Task brief: The result should be the lines from the one holding "Instruction: Open the" to the final line of the records below, repeated exactly and with no pictures.

Exercise input:
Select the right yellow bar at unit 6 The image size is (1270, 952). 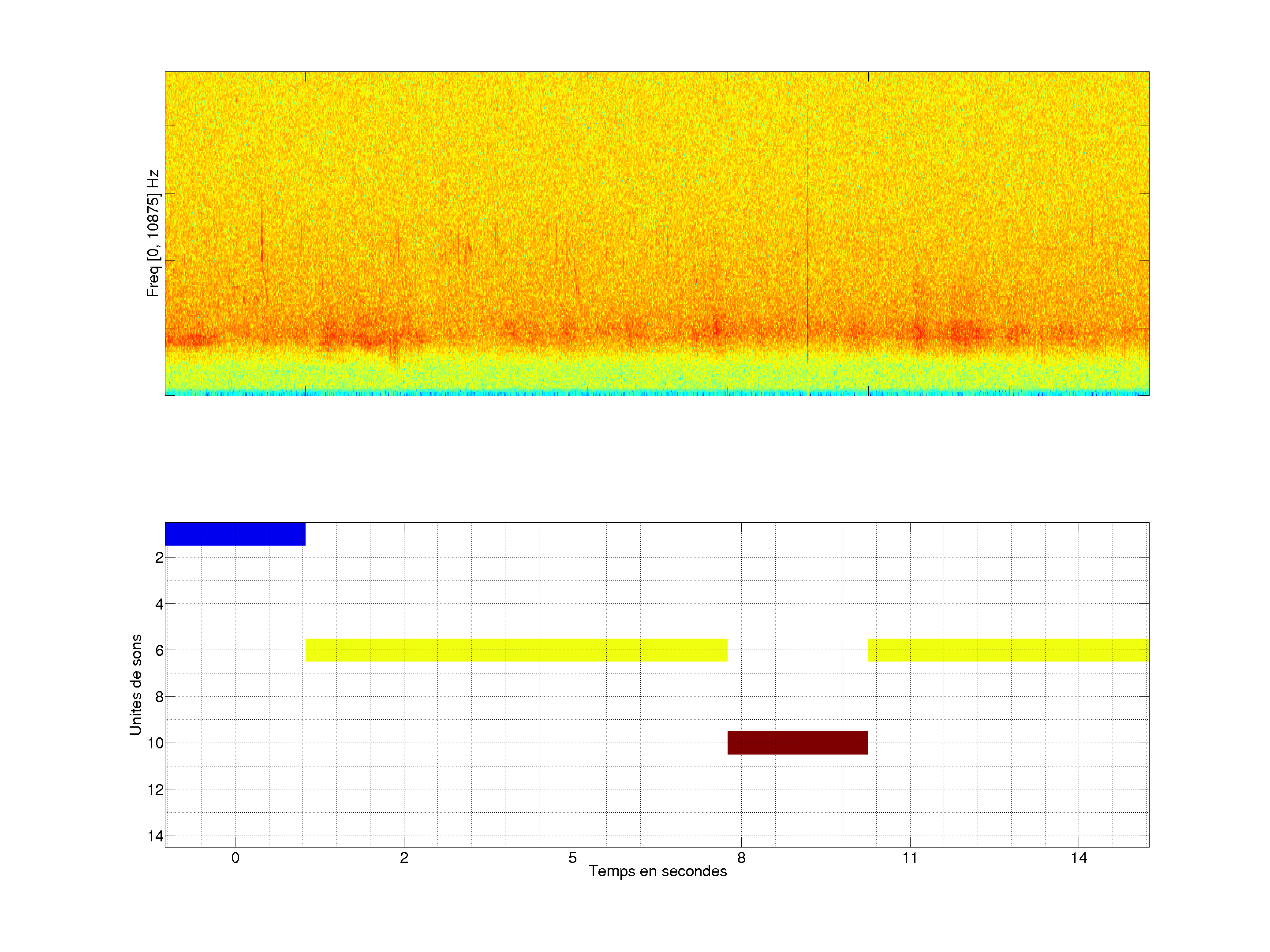point(1008,650)
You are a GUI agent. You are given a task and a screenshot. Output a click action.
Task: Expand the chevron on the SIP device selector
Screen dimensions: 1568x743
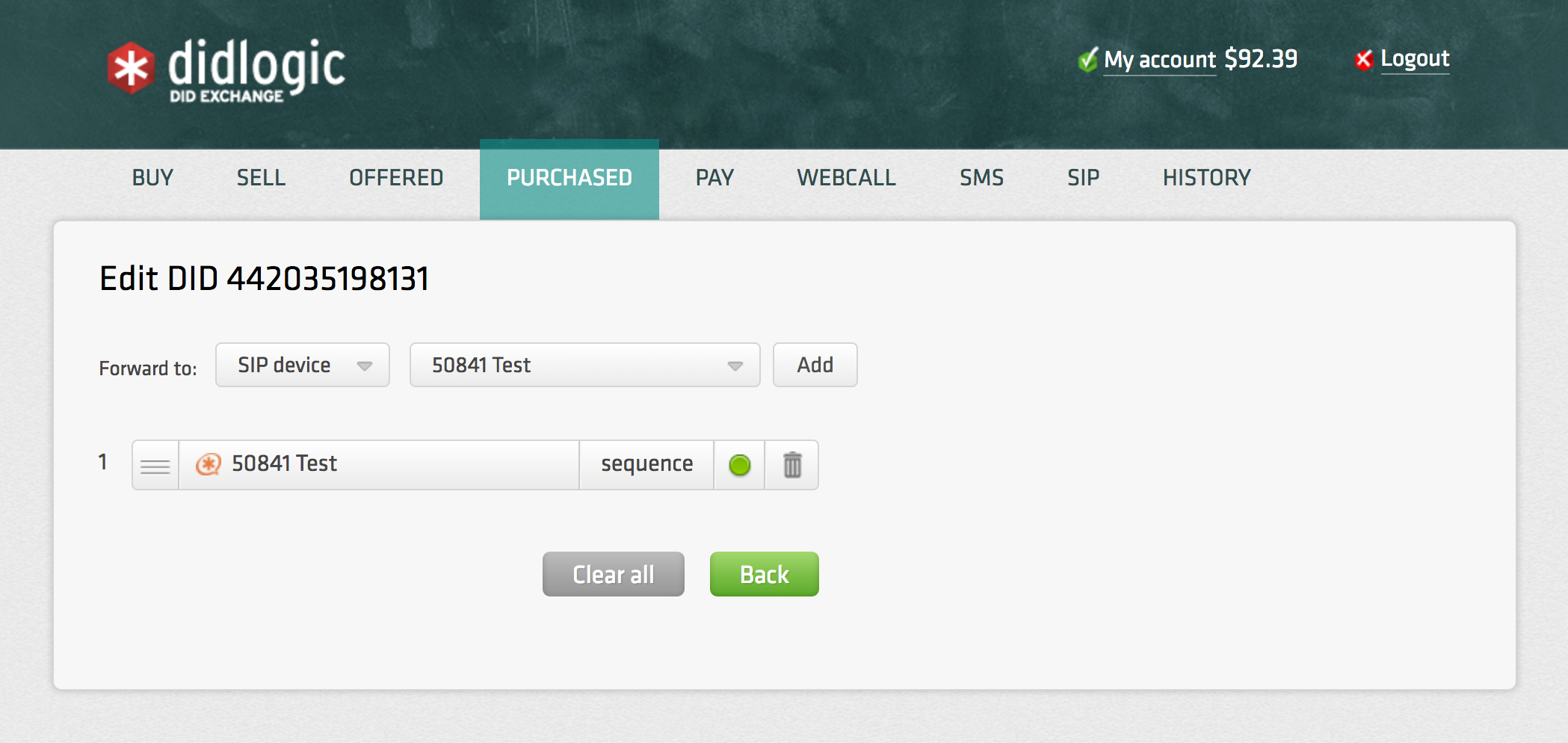point(365,366)
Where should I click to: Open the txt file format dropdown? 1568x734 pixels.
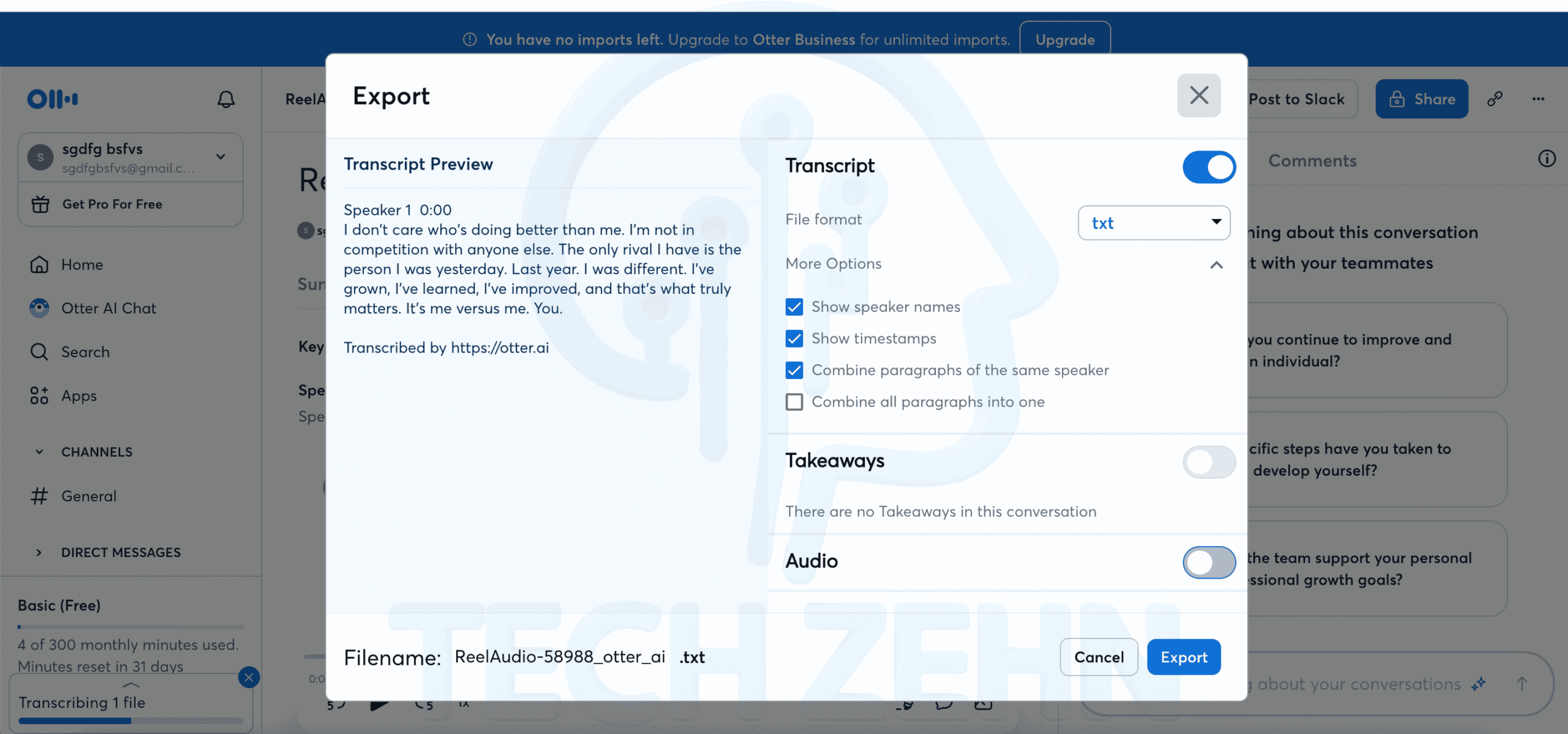coord(1154,223)
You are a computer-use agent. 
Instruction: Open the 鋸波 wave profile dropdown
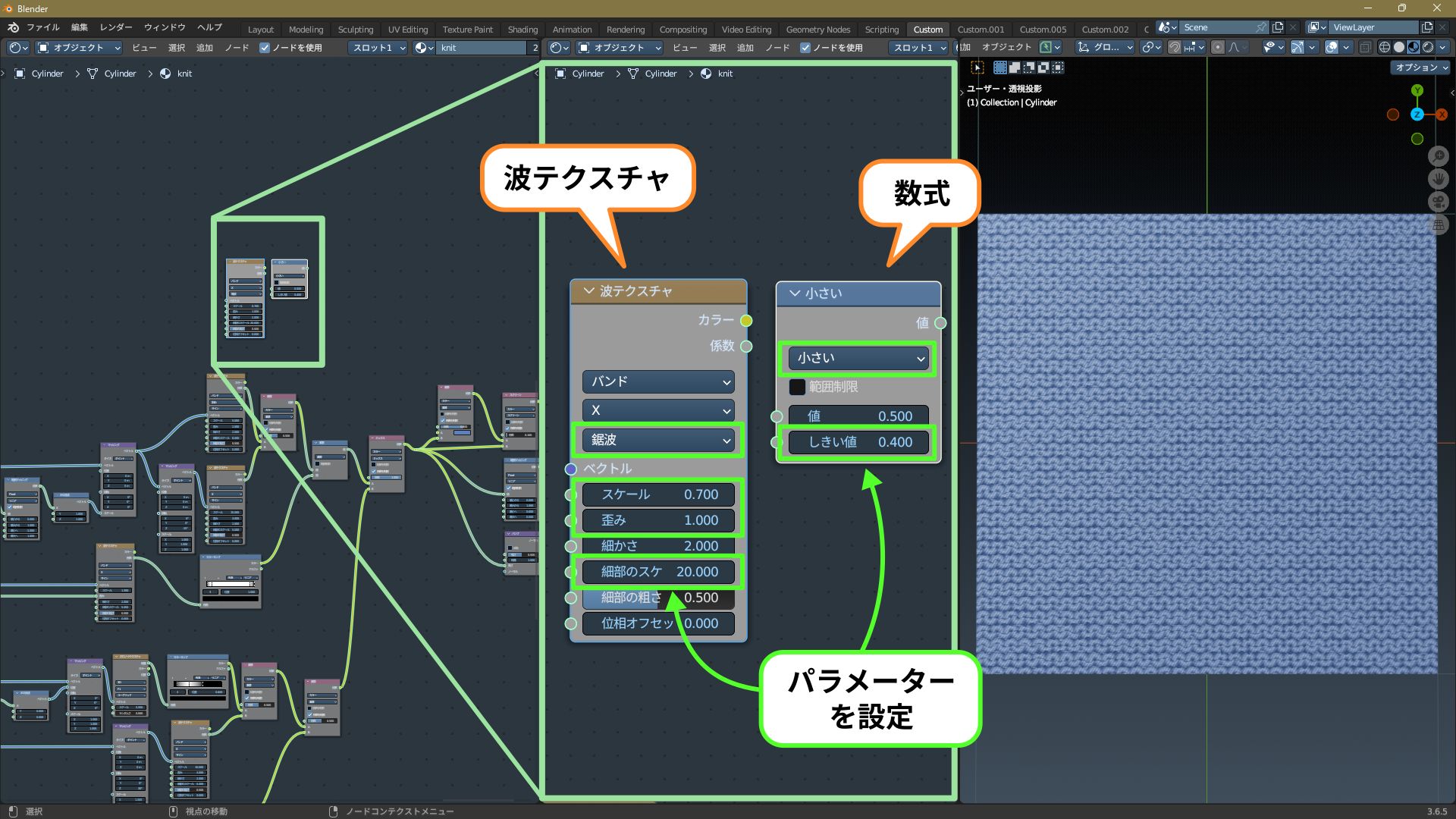[657, 440]
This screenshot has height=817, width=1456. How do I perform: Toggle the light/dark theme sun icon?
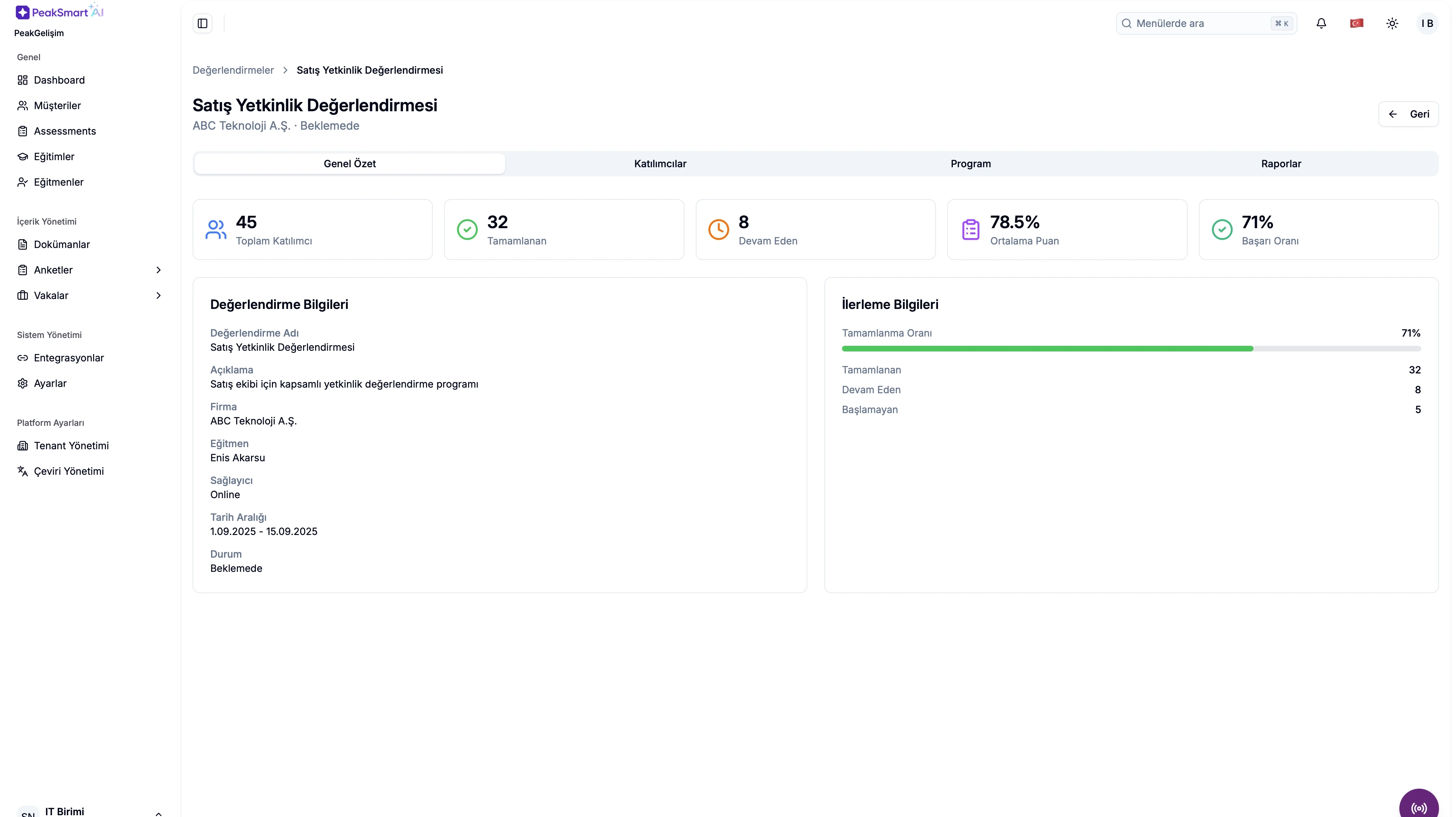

Response to this exercise:
Instruction: Open the 鋸波 wave profile dropdown
[657, 440]
This screenshot has height=817, width=1456. How do I perform: Toggle the light/dark theme sun icon?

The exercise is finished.